What Is Chronic Neurological Pain?
When a part of your body is injured, pain receptors from that area release chemicals called neurotransmitters, which send messages to your brain. The messages travel along nerves to your spinal cord and eventually to the brain. Your brain processes them and sends messages back to your body to react.
Most of the time, pain is a useful alarm system designed to keep us safe. But sometimes pain signals keep firing even after the body’s tissues have healed. When pain continues for a long time, such as during a long illness or after a serious injury, it can cause changes to your nervous system that make you more sensitive to pain. This means that certain stimuli make you feel pain more quickly, and the pain can be more intense and last longer.
At that point, chronic neurological pain is considered a brain disease in which changes in neural networks affect multiple aspects of brain function, structure and chemistry.
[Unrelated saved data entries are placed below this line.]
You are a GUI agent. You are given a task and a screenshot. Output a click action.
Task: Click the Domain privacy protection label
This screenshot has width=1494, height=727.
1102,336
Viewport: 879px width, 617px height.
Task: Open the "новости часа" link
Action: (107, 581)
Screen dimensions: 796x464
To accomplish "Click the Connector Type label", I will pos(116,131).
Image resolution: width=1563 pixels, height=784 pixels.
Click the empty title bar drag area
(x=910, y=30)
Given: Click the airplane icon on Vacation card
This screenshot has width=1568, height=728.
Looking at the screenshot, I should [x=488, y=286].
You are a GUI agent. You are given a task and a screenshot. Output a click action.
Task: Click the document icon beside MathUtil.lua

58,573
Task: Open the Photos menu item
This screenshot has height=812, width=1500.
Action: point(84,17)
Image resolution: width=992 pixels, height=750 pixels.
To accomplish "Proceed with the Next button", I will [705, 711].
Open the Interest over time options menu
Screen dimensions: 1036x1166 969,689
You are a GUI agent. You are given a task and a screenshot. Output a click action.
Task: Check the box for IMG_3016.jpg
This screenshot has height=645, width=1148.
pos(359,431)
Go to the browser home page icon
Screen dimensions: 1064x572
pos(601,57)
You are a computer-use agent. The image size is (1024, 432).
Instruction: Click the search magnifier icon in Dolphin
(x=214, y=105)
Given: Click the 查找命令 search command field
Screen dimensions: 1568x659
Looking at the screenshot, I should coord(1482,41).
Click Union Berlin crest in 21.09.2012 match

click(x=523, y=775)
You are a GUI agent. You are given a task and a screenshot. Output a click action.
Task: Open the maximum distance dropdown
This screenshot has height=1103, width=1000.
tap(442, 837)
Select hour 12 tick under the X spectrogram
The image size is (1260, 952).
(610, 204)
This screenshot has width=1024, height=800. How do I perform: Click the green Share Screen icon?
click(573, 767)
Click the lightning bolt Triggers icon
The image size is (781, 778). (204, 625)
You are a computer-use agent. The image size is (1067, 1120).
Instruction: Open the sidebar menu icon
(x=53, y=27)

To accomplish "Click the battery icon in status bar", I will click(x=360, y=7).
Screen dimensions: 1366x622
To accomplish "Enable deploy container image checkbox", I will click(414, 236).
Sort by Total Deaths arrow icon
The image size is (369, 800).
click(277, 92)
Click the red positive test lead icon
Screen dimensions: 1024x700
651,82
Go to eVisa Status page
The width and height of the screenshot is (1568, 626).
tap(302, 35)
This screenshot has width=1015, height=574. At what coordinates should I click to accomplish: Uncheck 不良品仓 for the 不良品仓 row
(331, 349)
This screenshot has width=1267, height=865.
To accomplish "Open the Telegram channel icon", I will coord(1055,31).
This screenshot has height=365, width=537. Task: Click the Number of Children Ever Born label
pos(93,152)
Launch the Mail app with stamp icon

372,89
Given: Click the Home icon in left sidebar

Not only has the pain state changed, but the multiple brain regions involved in sensation, emotion, cognition and pain modulation may produce changes such as anxiety and depression.
Types of Chronic Neurological Pain
Chronic pain is a frequent component of many neurological disorders, affecting 20 percent to 40 percent of patients for many primary neurological diseases.
Neurological pain can be categorized based on its most likely source. In some cases, pain fits into both these categories:
- Neuropathic pain is caused by nerve damage due to an injury or disease. Neuropathic pain sensations are often described as burning, tingling, shooting or like electric shocks. Examples of conditions that cause neuropathic pain are diabetic neuropathy, shingles and sciatica.
- Nociplastic pain is caused by changes in how the nervous system processes pain. The changes that cause nociplastic pain are not linked with a clear injury, tissue damage, inflammation or disease. The sensations related to this kind of pain vary widely. Examples of nociplastic pain include fibromyalgia, irritable bowel syndrome and chronic low back pain.
Treating Chronic Neurological Pain
The goal of pain management is to improve your quality of life and function — allowing you to participate in daily activities. Treatment options vary depending on your type of pain and its duration.
Common forms of pain management include:
- Medicine
- Medical devices
- Surgery
- Behavioral therapy
- Physical therapy
- Occupational therapy
- Lifestyle changes
While not all pain is curable, all pain can be managed. No current treatments have been proven effective in treating all types of pain or in every person. Early targeted treatment generally provides better long-term results. If you are living with pain, you should work with your healthcare team to decide which treatments are best for you.